A criação me vem, graças a Deus, com muita fluidez, mas se eu tenho qualquer coisa que me bloqueia, tenha certeza que vou parar, ficar offline, botar a mãozinha no coração, o pezinho no chão e começar a respirar. Para tudo e qualquer adversidade, tenha certeza que eu vou parar e me conectar comigo, com a mãe Gaia, com o universo e aí tudo vem, tudo flui, tudo transborda, livre e abundantemente”, afirma.
A artista e comunicadora Camila Aguiar (@arriscamila) conta que o estado "suspenso" das coisas, sobretudo no início da pandemia, quando ela chegou a ser demitida do antigo emprego, foi fundamental para que tivesse tempo de se debruçar nas criações de pintura, fotografia, desenho e poesia, e até mesmo ganhar dinheiro com isso.
A criatividade e a criação demandam um mergulho interno, ao qual não estamos dedicados no contexto de frequentes e intensas interações sociais e de muito trabalho na rotina normal. Criar exige olhar para dentro, e isso foi algo que o isolamento obrigou”, pontua.
Camila admite que não fez nenhum exercício específico com essa intenção consciente, mas "consumiu" muita arte, o que trouxe inspiração. “Também criei bastante, o que, para mim, é o principal motor da criatividade. Só se desenvolve a criatividade criando”, acredita.
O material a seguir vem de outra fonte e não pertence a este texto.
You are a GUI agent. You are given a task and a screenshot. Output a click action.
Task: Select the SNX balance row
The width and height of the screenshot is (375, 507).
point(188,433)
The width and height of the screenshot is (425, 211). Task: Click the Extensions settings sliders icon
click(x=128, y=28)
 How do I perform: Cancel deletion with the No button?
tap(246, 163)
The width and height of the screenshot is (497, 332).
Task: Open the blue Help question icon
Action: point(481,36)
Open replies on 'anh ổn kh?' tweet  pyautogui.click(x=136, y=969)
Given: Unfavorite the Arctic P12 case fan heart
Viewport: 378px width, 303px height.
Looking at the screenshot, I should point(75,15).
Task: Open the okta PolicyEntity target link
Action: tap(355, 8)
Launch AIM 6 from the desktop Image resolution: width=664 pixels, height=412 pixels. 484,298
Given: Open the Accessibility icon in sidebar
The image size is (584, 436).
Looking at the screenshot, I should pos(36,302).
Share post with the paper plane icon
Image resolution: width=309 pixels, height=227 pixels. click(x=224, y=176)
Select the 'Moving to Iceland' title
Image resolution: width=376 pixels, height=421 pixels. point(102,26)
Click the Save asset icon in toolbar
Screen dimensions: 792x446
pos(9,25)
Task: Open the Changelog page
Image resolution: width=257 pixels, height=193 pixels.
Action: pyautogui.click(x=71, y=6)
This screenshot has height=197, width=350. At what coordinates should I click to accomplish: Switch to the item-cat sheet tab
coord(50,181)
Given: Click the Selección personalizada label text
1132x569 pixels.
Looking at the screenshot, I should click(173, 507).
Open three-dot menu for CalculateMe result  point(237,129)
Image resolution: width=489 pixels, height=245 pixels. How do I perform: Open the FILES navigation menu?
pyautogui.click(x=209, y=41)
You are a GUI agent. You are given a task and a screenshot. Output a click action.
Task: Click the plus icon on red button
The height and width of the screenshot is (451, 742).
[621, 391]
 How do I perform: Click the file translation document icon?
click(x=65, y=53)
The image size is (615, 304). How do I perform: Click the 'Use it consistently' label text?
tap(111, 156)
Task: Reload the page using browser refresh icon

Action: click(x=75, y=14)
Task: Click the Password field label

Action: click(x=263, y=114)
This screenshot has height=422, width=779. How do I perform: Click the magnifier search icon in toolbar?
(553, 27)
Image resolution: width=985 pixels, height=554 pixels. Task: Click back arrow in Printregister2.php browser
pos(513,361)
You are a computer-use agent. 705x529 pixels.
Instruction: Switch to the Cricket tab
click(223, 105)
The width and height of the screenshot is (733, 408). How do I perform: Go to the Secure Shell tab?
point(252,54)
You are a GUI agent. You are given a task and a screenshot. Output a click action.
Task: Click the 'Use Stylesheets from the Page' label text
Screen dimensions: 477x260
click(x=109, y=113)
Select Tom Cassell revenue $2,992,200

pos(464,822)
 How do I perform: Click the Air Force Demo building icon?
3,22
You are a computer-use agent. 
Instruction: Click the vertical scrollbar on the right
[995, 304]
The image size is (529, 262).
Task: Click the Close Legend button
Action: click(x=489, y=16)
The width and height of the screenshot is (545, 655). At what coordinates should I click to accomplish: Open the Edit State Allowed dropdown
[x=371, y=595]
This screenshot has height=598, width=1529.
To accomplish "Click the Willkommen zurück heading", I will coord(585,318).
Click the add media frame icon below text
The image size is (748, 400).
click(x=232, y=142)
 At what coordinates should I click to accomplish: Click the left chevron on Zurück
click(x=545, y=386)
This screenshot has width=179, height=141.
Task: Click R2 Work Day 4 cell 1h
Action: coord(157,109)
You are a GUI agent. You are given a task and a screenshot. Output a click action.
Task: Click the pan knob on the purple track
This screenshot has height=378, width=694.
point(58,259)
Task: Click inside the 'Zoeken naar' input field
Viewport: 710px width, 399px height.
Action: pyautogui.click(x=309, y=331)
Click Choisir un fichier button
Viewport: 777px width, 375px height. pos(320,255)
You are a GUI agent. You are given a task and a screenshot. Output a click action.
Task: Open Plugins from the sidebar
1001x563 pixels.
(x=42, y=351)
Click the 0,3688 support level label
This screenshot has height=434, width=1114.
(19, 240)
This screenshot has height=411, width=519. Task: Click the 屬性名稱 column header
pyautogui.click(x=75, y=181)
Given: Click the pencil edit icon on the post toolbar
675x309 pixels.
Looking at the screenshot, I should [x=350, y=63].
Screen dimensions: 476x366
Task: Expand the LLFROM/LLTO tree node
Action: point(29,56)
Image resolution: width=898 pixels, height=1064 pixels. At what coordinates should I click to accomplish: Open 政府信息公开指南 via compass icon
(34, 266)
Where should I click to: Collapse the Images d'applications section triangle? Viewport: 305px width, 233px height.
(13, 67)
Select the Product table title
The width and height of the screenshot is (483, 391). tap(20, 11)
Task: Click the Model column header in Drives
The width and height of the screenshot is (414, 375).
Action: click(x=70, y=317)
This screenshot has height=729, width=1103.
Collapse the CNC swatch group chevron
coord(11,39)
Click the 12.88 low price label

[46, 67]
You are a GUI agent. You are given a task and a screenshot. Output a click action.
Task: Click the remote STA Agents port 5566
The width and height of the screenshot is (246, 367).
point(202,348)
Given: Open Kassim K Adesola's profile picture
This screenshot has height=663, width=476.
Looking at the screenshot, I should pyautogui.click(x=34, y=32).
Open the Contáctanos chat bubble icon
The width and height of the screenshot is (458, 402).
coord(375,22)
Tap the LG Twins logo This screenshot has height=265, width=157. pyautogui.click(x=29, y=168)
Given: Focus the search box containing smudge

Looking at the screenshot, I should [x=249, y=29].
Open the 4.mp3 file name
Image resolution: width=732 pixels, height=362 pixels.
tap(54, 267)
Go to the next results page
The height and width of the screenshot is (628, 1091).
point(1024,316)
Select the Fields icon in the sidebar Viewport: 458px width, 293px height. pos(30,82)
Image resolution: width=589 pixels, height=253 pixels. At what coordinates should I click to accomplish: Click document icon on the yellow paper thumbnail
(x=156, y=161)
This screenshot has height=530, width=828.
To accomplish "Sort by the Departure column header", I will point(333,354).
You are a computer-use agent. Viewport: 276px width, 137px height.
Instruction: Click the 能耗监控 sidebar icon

Isso não quer dizer, porém, que ela se pressiona quanto a isso. “Relaxo, deixo de lado, espero o tempo dela e busco inspirações em outras artes (música, filmes, livros, pinturas, desenhos...). Acho que o bloqueio criativo tem algo a ver com a pressa. Se você solta isso, abre espaço para que a criação chegue espontaneamente em um momento inesperado, e assim flui”, aconselha.
Dicas dadas, chegou a hora de você mesmo exercitar. Qual será a criação de hoje?